BRIEF:
From the first line of the data below, copy each line up to the one containing "Filter Kuwait by", and include that line too.

RECORDS FOR THE EXERCISE:
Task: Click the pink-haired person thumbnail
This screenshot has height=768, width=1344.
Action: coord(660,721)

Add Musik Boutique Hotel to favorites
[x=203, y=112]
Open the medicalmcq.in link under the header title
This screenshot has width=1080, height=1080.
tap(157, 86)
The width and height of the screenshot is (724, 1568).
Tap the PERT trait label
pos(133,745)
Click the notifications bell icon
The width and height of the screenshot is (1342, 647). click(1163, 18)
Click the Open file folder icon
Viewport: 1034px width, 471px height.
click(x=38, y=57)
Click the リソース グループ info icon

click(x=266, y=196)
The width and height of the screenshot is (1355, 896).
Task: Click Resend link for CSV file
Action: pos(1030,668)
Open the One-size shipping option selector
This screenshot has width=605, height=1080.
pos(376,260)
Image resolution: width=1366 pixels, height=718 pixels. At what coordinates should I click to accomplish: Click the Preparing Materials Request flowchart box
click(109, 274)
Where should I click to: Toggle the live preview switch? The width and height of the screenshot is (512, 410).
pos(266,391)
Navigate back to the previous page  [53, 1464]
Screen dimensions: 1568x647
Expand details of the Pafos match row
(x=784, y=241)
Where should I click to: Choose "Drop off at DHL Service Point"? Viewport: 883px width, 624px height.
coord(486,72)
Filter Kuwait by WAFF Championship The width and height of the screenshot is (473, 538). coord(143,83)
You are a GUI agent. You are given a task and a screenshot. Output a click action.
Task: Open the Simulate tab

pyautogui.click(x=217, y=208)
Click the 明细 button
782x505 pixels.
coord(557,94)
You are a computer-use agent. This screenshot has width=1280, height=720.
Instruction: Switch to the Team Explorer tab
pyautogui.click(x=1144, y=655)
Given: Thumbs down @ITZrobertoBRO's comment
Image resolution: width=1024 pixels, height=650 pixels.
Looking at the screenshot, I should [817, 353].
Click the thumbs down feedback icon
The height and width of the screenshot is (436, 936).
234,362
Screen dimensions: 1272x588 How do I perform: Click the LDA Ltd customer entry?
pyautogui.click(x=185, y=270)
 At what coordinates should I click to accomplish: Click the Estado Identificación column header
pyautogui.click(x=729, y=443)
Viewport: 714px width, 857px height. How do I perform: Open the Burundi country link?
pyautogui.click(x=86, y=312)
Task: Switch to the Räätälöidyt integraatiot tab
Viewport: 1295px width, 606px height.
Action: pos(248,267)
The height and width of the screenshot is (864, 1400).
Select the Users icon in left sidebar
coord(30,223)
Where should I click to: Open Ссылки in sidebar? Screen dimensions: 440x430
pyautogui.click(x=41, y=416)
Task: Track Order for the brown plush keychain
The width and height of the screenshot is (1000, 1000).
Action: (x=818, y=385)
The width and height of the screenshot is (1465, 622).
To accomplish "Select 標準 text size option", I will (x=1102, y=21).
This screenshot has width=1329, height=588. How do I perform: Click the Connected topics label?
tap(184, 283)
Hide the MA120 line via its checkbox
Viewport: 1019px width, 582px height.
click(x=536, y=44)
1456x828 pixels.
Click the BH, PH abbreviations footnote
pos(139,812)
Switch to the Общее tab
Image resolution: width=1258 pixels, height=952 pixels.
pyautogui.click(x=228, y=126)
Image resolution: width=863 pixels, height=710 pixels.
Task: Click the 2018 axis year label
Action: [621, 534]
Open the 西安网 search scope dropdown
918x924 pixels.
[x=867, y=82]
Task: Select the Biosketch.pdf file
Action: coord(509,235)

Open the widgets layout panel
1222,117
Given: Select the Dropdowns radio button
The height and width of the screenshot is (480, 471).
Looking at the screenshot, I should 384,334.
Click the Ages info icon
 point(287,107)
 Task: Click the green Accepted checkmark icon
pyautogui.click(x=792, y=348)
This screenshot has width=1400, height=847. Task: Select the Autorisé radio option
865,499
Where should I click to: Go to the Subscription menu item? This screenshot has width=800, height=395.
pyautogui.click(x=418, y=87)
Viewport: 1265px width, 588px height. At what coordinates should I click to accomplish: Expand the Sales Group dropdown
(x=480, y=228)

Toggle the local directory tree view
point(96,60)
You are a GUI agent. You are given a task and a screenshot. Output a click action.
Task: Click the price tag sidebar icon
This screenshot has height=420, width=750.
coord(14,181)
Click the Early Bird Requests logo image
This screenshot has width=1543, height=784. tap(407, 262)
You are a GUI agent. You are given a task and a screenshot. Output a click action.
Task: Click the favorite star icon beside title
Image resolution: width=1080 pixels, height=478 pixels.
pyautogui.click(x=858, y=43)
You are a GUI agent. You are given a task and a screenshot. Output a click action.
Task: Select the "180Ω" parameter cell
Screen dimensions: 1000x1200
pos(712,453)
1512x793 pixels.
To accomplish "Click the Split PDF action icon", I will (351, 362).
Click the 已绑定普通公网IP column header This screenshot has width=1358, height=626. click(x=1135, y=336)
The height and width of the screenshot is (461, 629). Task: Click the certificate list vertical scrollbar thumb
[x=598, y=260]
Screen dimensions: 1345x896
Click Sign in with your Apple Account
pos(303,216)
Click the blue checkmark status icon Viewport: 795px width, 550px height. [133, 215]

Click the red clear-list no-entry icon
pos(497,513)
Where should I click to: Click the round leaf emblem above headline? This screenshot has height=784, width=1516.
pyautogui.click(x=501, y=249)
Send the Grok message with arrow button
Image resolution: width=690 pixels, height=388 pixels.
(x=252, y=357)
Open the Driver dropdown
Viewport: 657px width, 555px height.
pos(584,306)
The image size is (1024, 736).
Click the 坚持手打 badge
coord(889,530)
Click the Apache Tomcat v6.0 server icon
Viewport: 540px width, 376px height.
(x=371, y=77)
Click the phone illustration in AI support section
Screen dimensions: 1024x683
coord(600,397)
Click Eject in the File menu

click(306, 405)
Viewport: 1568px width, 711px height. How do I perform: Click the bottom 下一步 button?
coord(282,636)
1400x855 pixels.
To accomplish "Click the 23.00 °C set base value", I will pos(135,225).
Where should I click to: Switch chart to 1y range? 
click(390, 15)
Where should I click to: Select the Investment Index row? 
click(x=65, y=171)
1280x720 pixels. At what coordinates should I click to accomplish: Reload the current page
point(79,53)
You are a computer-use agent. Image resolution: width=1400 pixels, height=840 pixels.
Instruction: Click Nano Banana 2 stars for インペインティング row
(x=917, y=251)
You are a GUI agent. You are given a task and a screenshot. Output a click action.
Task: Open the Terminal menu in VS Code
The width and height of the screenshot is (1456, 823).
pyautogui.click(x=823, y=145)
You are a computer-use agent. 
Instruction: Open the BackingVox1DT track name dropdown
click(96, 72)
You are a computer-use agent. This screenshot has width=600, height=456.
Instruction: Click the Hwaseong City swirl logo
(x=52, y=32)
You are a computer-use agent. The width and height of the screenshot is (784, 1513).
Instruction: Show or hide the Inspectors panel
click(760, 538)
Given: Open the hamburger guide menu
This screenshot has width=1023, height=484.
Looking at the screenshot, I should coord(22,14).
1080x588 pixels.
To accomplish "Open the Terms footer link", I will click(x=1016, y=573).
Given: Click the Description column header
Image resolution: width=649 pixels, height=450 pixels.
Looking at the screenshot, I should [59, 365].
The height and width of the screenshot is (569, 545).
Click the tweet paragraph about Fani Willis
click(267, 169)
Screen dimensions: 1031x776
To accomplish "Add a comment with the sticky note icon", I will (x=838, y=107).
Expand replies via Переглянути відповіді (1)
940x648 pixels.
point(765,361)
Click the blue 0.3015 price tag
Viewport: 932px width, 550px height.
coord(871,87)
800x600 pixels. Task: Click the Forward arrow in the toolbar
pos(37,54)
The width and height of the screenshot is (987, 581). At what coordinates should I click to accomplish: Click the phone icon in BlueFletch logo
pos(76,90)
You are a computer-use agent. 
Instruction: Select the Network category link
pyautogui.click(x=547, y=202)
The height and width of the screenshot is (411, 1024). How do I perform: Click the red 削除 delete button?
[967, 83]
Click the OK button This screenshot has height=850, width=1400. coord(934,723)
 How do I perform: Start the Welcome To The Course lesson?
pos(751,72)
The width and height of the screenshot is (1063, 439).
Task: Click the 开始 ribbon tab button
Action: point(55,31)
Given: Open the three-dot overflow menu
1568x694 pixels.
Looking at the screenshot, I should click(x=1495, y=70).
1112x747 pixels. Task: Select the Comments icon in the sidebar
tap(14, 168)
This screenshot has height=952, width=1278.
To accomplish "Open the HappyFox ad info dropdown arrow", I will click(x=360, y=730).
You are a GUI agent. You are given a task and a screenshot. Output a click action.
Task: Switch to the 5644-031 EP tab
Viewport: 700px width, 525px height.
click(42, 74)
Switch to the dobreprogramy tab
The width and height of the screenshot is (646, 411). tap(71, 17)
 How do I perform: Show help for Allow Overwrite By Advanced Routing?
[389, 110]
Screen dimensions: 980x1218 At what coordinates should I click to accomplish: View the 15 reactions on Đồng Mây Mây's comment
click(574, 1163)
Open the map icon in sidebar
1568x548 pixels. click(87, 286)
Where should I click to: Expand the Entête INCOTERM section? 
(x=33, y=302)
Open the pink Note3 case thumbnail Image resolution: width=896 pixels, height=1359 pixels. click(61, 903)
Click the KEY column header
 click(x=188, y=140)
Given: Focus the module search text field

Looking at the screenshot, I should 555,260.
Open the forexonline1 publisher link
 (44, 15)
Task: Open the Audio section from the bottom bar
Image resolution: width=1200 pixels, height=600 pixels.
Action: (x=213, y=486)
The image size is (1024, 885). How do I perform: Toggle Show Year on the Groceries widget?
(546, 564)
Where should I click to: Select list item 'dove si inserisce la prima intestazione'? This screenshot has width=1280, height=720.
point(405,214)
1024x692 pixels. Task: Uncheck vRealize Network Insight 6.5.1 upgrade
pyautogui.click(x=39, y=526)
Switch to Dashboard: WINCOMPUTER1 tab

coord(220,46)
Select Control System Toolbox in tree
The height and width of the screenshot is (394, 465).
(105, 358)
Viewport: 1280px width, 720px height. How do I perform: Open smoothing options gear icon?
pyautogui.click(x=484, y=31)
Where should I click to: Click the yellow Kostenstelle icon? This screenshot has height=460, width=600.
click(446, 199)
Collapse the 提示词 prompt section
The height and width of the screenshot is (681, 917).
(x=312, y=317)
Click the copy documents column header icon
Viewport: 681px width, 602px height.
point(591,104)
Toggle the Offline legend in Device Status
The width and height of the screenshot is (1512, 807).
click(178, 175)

OUTPUT FOR THIS EXERCISE:
Task: Click the pink-haired person thumbnail
This screenshot has height=768, width=1344.
Action: coord(660,721)

Add Musik Boutique Hotel to favorites
[x=203, y=112]
Open the medicalmcq.in link under the header title
This screenshot has width=1080, height=1080.
tap(157, 86)
The width and height of the screenshot is (724, 1568).
Tap the PERT trait label
pos(133,745)
Click the notifications bell icon
The width and height of the screenshot is (1342, 647). click(1163, 18)
Click the Open file folder icon
Viewport: 1034px width, 471px height.
click(x=38, y=57)
Click the リソース グループ info icon

click(x=266, y=196)
The width and height of the screenshot is (1355, 896).
Task: Click Resend link for CSV file
Action: pos(1030,668)
Open the One-size shipping option selector
This screenshot has width=605, height=1080.
pos(376,260)
Image resolution: width=1366 pixels, height=718 pixels. At what coordinates should I click to accomplish: Click the Preparing Materials Request flowchart box
click(109, 274)
Where should I click to: Toggle the live preview switch? The width and height of the screenshot is (512, 410).
pos(266,391)
Navigate back to the previous page  [53, 1464]
Screen dimensions: 1568x647
Expand details of the Pafos match row
(x=784, y=241)
Where should I click to: Choose "Drop off at DHL Service Point"? Viewport: 883px width, 624px height.
coord(486,72)
Filter Kuwait by WAFF Championship The width and height of the screenshot is (473, 538). coord(143,83)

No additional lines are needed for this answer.